• TASK TO COMPLETE:
Pull out each line in the records below that contains the word "Filter", copying it in full.

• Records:
— BEGIN —

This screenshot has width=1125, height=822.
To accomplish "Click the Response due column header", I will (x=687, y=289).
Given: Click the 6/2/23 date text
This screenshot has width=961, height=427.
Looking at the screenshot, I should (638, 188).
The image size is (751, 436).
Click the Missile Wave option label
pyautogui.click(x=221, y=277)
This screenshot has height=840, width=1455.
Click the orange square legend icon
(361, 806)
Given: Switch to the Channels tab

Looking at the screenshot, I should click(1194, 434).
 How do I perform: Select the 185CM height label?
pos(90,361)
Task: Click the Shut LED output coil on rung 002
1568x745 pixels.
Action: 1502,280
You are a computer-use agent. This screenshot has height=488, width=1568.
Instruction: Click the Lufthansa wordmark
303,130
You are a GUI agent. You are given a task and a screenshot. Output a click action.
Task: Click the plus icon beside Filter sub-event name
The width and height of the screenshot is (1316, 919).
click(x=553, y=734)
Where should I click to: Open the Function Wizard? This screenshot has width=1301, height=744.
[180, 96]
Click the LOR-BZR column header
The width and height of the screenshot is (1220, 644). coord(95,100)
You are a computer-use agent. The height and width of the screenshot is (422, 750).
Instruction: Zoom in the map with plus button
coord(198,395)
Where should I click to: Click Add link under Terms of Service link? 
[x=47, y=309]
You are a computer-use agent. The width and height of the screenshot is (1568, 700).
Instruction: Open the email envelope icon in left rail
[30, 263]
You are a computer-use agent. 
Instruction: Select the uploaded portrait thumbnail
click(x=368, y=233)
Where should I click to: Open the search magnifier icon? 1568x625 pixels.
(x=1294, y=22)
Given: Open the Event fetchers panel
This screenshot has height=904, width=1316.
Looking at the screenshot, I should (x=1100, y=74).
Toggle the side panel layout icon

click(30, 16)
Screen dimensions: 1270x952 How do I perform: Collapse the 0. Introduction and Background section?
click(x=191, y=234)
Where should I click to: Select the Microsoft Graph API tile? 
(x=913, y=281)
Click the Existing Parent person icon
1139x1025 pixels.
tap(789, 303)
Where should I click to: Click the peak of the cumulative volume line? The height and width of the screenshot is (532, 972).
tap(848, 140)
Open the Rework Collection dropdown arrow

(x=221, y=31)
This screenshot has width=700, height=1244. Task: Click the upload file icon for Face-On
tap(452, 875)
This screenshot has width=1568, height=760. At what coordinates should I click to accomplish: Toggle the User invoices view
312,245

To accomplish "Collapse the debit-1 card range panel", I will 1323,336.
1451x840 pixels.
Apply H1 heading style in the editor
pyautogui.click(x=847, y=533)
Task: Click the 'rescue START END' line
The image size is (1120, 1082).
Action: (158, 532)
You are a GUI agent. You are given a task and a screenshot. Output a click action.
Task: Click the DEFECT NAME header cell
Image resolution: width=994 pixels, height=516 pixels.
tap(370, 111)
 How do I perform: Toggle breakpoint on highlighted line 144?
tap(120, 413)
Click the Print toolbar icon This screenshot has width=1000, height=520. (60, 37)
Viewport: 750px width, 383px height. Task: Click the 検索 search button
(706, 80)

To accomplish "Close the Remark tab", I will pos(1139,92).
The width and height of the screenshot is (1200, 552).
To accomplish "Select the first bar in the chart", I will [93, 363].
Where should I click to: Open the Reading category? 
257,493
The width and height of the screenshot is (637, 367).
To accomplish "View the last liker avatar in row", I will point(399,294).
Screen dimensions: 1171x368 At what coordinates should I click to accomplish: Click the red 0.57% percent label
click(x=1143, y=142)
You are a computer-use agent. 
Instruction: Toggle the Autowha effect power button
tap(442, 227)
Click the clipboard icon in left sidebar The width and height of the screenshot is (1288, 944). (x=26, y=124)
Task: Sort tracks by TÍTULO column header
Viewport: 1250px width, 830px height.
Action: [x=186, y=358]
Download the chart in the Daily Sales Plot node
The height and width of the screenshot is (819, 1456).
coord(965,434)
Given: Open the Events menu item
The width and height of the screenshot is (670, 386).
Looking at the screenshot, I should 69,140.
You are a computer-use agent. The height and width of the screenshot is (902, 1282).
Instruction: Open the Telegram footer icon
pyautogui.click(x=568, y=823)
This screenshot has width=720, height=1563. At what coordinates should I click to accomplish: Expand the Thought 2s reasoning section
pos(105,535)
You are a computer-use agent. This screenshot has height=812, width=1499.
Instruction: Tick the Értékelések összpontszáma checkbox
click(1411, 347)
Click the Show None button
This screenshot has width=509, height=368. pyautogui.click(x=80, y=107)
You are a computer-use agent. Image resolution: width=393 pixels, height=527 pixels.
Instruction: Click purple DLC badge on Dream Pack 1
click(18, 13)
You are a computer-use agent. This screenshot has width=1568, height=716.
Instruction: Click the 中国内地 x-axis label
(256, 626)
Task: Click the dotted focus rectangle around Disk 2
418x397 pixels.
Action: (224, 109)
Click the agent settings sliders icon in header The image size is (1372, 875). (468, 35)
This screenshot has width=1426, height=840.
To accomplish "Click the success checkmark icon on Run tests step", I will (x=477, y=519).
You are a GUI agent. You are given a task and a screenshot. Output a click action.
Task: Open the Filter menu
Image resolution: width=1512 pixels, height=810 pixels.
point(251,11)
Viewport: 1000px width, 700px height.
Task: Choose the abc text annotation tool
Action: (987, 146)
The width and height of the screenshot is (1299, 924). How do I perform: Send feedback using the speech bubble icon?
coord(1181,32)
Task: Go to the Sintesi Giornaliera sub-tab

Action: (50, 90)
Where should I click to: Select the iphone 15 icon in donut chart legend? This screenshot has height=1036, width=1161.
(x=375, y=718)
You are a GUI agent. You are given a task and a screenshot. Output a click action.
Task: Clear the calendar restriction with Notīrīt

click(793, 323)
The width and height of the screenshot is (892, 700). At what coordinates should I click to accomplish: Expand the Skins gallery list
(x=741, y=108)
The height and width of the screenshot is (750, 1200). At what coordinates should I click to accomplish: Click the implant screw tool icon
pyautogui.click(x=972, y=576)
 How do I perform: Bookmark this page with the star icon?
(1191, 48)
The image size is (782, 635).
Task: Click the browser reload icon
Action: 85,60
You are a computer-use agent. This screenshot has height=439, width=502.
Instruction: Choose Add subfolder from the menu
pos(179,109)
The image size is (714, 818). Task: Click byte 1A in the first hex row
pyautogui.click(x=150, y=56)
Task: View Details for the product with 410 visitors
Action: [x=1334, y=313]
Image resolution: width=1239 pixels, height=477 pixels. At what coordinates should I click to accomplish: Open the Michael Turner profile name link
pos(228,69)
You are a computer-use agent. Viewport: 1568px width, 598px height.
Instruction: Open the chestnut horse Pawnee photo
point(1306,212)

— END —

• TASK SOLUTION:
Task: Click the plus icon beside Filter sub-event name
Task: Open the Filter menu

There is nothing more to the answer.